**WHAT THE TASK REQUIRES**:
Put the records starting at the line that contains "You are a computer-use agent. The image" and ending at the line that contains "The image size is (253, 190). (109, 89)" into a JSON list of strings, one string per line, leaving out blank lines.

** BEGIN **

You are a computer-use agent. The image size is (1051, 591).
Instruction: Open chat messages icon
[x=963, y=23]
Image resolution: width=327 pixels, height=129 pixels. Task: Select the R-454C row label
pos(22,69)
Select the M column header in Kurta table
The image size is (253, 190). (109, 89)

** END **
** BEGIN **

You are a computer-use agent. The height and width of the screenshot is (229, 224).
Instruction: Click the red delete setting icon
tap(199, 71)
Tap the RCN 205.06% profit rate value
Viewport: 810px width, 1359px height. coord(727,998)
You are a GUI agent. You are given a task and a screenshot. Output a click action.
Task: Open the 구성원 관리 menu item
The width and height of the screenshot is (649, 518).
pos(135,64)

** END **
** BEGIN **

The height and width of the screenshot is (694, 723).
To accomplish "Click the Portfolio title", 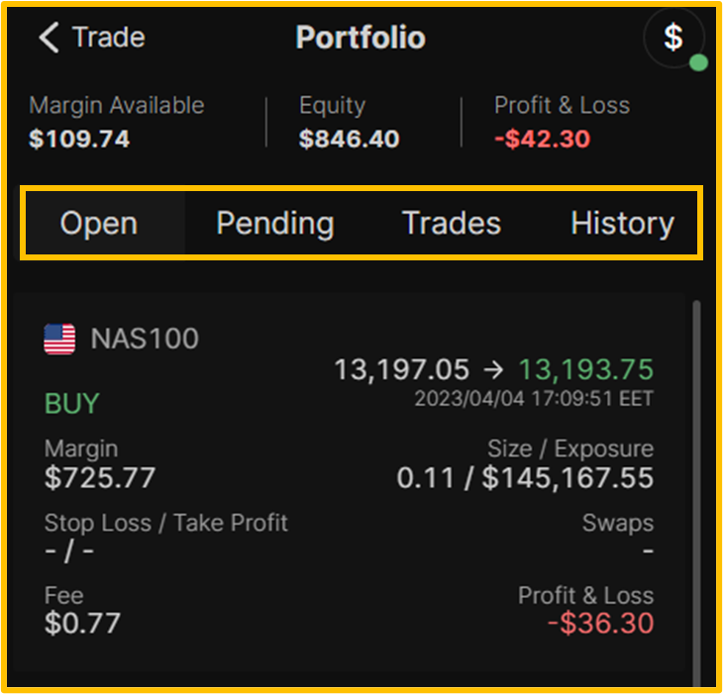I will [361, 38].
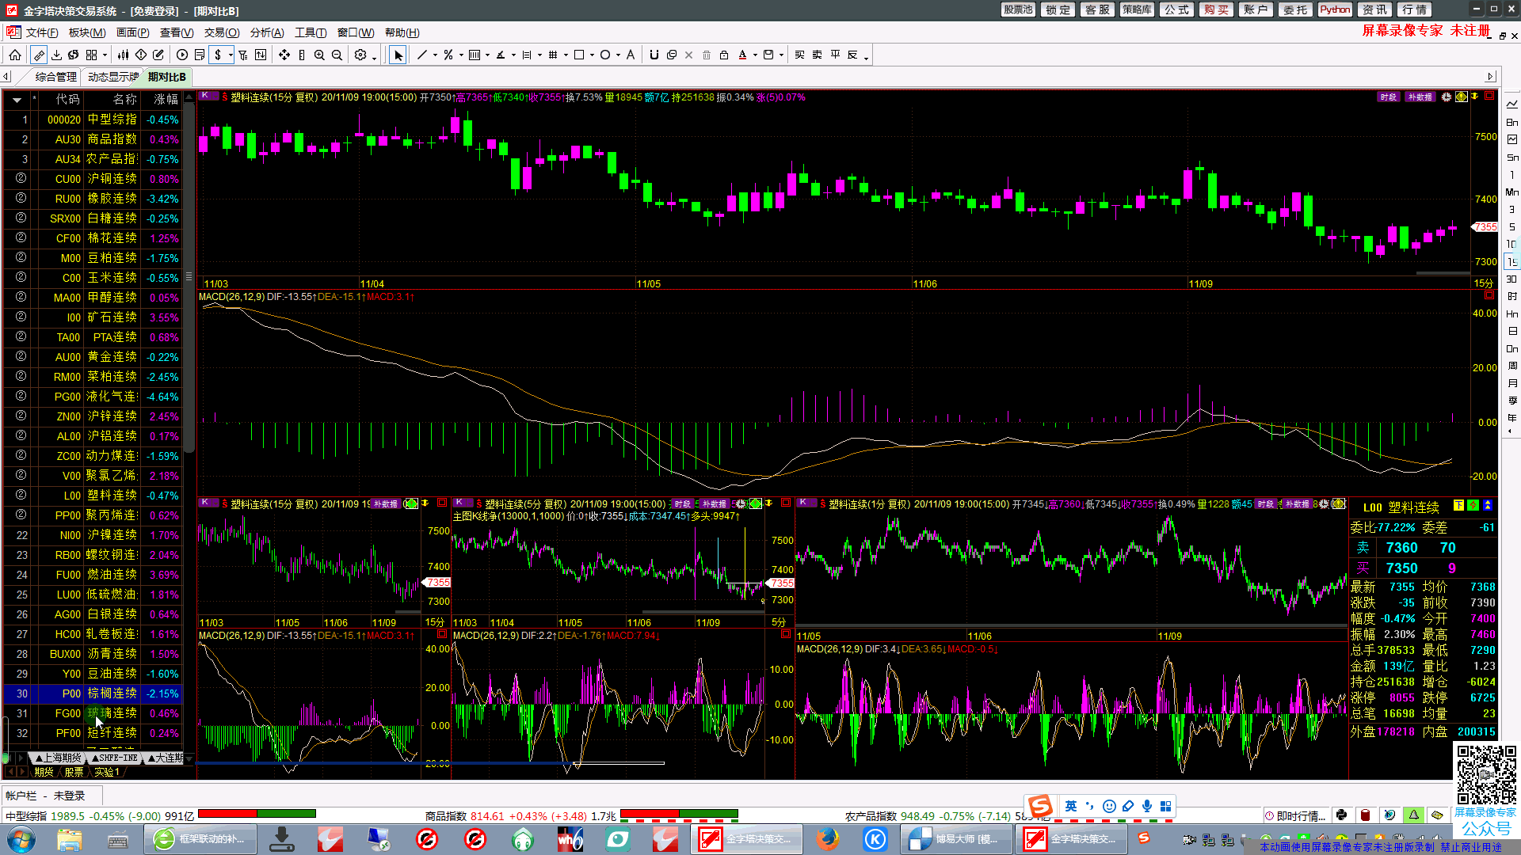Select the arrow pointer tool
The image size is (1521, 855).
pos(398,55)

** END **

**OUTPUT FOR THIS TASK**:
[
  "You are a computer-use agent. The image size is (1051, 591).",
  "Instruction: Open chat messages icon",
  "[x=963, y=23]",
  "Image resolution: width=327 pixels, height=129 pixels. Task: Select the R-454C row label",
  "pos(22,69)",
  "Select the M column header in Kurta table",
  "The image size is (253, 190). (109, 89)"
]